親の意に反することをする。それは涼子とって人生初のクーデターだ。
孝は約束通り、週末になると涼子の親の許しを請いにやってきた。けれど、両親は来ることを知りながら外出。なかなか会おうとはしなかったが孝は諦めなかった。
「来年、必ず一級建築士の資格を取って、認めてもらえるよう頑張るから」
その言葉どおり、孝は難関試験を一発で合格。その後、両親の態度が軟化し二人は結婚。子どもが産まれると母はしょっちゅう訪れてきては、涼子が呆れるほど甘々なおばあちゃんになった。今では夫婦が喧嘩をすると「あなたが悪い」と孝の肩を持つ。
義母は結婚後ほどなくして病気で亡くなった。葬式の後、義兄から孝名義の通帳を渡された。孝が結婚後も頑なに送り続けた仕送りを、義母は一切手をつけずに貯めていたのだ。
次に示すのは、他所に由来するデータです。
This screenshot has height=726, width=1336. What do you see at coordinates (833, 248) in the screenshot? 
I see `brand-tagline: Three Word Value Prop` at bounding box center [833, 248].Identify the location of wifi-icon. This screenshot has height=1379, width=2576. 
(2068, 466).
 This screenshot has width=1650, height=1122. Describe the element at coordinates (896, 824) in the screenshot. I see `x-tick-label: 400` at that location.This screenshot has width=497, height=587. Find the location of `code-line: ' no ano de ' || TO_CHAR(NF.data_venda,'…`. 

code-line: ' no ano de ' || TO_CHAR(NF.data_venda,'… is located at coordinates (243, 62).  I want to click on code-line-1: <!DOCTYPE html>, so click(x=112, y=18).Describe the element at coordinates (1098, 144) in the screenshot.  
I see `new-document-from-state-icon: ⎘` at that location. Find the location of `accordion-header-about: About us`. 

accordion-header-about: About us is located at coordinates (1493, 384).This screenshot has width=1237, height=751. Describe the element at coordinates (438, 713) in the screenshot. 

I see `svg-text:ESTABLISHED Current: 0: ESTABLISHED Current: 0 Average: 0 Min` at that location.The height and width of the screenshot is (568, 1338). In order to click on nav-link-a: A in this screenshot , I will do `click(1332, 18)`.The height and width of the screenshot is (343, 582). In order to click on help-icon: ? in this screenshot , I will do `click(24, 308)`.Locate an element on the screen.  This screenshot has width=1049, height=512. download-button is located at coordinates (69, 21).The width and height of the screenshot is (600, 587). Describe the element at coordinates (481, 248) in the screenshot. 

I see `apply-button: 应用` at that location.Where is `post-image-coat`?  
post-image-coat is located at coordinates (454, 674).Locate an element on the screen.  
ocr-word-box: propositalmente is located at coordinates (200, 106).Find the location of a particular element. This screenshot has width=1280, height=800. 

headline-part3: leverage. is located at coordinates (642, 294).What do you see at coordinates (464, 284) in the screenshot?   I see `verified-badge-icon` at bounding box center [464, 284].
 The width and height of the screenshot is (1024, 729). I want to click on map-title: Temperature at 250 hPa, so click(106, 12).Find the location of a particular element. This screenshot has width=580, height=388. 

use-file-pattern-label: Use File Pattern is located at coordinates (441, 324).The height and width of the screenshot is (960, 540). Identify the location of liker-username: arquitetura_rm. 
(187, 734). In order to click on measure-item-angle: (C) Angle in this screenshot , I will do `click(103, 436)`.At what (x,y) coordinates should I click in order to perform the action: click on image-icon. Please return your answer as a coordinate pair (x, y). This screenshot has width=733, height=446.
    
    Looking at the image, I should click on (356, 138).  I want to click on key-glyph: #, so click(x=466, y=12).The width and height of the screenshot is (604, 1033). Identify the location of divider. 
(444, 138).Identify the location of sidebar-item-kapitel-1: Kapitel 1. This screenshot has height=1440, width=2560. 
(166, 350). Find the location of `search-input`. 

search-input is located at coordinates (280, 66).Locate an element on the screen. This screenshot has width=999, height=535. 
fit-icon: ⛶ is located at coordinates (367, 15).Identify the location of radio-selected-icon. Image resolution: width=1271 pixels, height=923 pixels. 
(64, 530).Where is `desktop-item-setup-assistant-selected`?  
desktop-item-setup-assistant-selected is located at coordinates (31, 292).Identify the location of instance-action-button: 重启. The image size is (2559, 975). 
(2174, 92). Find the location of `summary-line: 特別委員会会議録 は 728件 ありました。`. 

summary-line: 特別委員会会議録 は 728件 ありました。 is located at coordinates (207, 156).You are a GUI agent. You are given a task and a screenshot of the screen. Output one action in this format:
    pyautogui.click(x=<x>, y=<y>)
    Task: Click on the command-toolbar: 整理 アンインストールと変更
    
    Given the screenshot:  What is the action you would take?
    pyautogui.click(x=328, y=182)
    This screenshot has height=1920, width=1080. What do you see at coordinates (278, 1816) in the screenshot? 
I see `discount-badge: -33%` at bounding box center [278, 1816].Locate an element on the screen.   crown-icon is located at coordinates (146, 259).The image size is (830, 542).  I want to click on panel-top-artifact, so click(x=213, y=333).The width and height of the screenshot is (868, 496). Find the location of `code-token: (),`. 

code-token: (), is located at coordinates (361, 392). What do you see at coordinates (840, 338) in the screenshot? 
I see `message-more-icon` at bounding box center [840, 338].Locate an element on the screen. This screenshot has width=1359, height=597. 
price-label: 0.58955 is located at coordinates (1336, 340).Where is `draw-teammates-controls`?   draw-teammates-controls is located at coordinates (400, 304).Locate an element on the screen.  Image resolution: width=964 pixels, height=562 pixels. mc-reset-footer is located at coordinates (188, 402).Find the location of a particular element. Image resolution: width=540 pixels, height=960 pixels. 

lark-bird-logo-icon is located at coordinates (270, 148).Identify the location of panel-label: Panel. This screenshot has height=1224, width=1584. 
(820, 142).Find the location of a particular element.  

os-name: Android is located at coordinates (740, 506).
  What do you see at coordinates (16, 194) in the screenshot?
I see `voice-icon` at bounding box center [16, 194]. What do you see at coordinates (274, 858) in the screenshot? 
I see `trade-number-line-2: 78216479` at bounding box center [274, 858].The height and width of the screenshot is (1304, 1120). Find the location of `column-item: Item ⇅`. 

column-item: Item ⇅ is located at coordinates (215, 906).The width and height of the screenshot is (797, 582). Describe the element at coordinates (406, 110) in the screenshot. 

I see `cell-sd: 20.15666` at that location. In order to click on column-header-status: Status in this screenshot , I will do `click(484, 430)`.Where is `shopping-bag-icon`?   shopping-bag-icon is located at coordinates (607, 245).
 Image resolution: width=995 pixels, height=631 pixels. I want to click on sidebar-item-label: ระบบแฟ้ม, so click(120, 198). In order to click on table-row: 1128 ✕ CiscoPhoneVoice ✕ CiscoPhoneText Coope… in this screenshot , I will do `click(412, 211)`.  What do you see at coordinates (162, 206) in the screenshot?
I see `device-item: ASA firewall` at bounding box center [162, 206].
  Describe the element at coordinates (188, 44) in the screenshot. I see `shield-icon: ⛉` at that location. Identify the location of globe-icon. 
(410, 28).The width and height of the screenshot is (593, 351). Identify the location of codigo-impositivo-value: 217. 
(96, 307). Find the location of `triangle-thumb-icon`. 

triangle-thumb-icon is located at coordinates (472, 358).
涼子は人目も憚らず子供のように号泣する孝を見ながら「私が必ず幸せにします」と義母に誓った。
孝は涼子の母が娘の結婚相手に求めたものは何ひとつ持ってはいなかったが、幸せにする素養は持ち合わせていた。結婚は人生のゴールではなく、むしろそこからが山あり谷ありだ。
高いスペックだけでは乗り越えられない壁はきっとある。苦難にさいなまれた時にお互いの足りないものを補い合え、思いやる気持ちを持てることの方がよっぽど重要なのだ。